FOR more than a century, Britain's railway hotels were the height of luxury, harking back to the times when first class passengers travelled in top hats and frock coats, their ladies in bonnets and bustles.
They gave us some of our most imposing buildings, like the Royal Station Hotel in York, which was indeed much used by royalty, and Skipton benefited from the Midland Hotel in Broughton Road, one of the finest Victorian buildings in Craven.
But times change and, as car ownership boomed from the 1950s, these great institutions began to fall into neglect. By 1989, the Midland, if not derelict, was dilapidated in the extreme.
The Midland seemed doomed to become flats, or perhaps even to be demolished entirely, until into the picture stepped a slip of an Embsay-born lass who was just 27 years old.
Michele Graham-Roe is pretty, funny and good company but it would be unwise to underestimate her inner steel when in comes to matters of business. She was on her way to building a multi-million-pound hotel and pub chain and the Midland Hotel was to be her first purchase. But she could not have chosen a worse time to embark an impressive business career.
It was April, 1989, and the Margaret Thatcher boom was stretched to bursting point. When, with the help of her husband Neil, she raised the cash to buy the hotel - and much, much more to refurbish it - nobody knew that in six months time that the bubble was about to burst.
"I was young and I wanted my own business in the catering industry," she says today, the 41-year-old mother of two young children. "I know now I was taking a huge risk then - but at that age, you are so blithely self-confident that you don't really understand that risks exist."
Her first move was to rename the hotel Herriots and begin what has been a non-stop spending campaign to bring it up to acceptable modern standards: "When I bought it, there was only one bathroom for 14 rooms. That was totally unacceptable so my first job was to make them all en-suite."
It has been spend, spend, spend ever since for in 15 years, Michele has extended her MGR Leisure group to 16 pubs and hotels stretching from Hull to North Wales - her second purchase was the Anchor Inn at Salterforth.
It is a remarkable record for a woman who is still a young mum - her baby daughter Anna is only eight months old and son George is five. But she frowned intently when I suggested that she was one of those very few women he really had "got it all."
"Oh no," she said firmly. "Neil and I put off having children until we had got our businesses going. You don't do this without making a lot of sacrifices."

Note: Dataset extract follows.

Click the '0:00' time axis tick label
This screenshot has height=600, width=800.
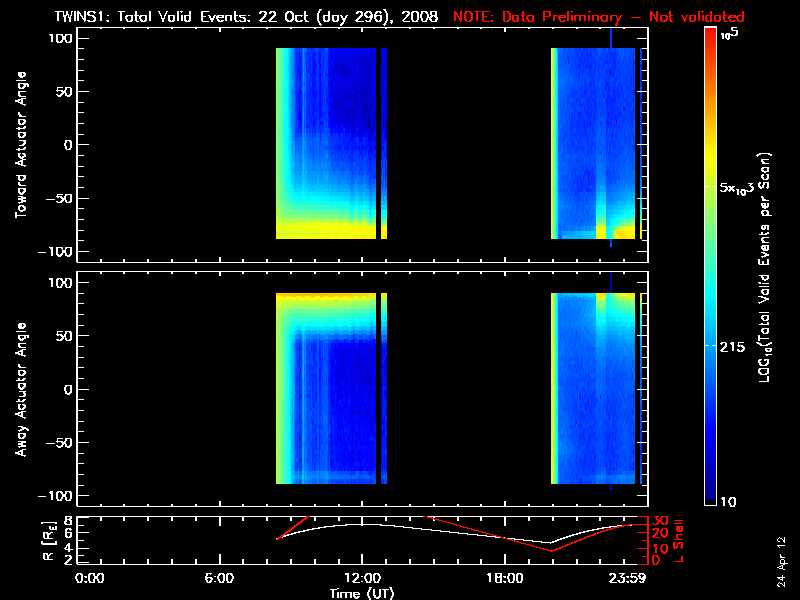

Pubs, however, were in her blood although, she admits, she rarely visits them except for business reasons. She was born and raised in Embsay and her father, Harry, worked for Bass. He became managing director of Bass North West and the family moved to Cheshire when Michelle had had just one year at Skipton High School.
At catering college in Manchester she won a major industry award (another recipient that year was Gary Rhodes, the TV chef) and took her work experience at the famed Imperial Hotel in Blackpool, where they asked her to come back when she had finished her course.
By the time she was 26 she was in-house general manager of the Imperial, which meant she took tea with Margaret Thatcher and the then Labour leader Neil Kinnock when their party conferences were held in Blackpool.
"I liked them both," says Michele, "but it was obvious with Mrs Thatcher that, although she was always scrupulously polite and charming, she was always completely in charge of any room she entered."
This might have been success enough for some. But Michele knew she must run her own company. Then, one day, the phone rang and her father informed her that the Midland Hotel in Skipton was up for sale...
It has been 15 years of hard work for the couple, who met at the Manchester catering college, for Neil has also carved himself a big but separate career in the industry: he is managing director of a chain of 450 pubs!
"I couldn't have done it without a brilliant team of people," she says, and is full of praise for the new managers of Herriots, David and Vivienne Oliver, who have actually increased business through the last few months when workmen have been building a massive new wing onto the hotel alongside the canal.
For, like Topsy, Herriots is still growing. Towards the end of July, it will have ten new bedrooms, conference facilities for 100, a function suite for 120 and a new bar in a state-of-the-art conservatory.
What the ghosts of those Victorian travellers in their frock coats would think I have no idea. But for Michele Graham-Roe it is a concrete demonstration of faith in the future of Skipton has a meeting place for businessman as well as the tourist trade.
"It was supposed to cost £750,000 although the final bill will be more than that," she laughed. "But it will be worth it. Herriots will always be the jewel in my business crown. You never forget your first acquisition."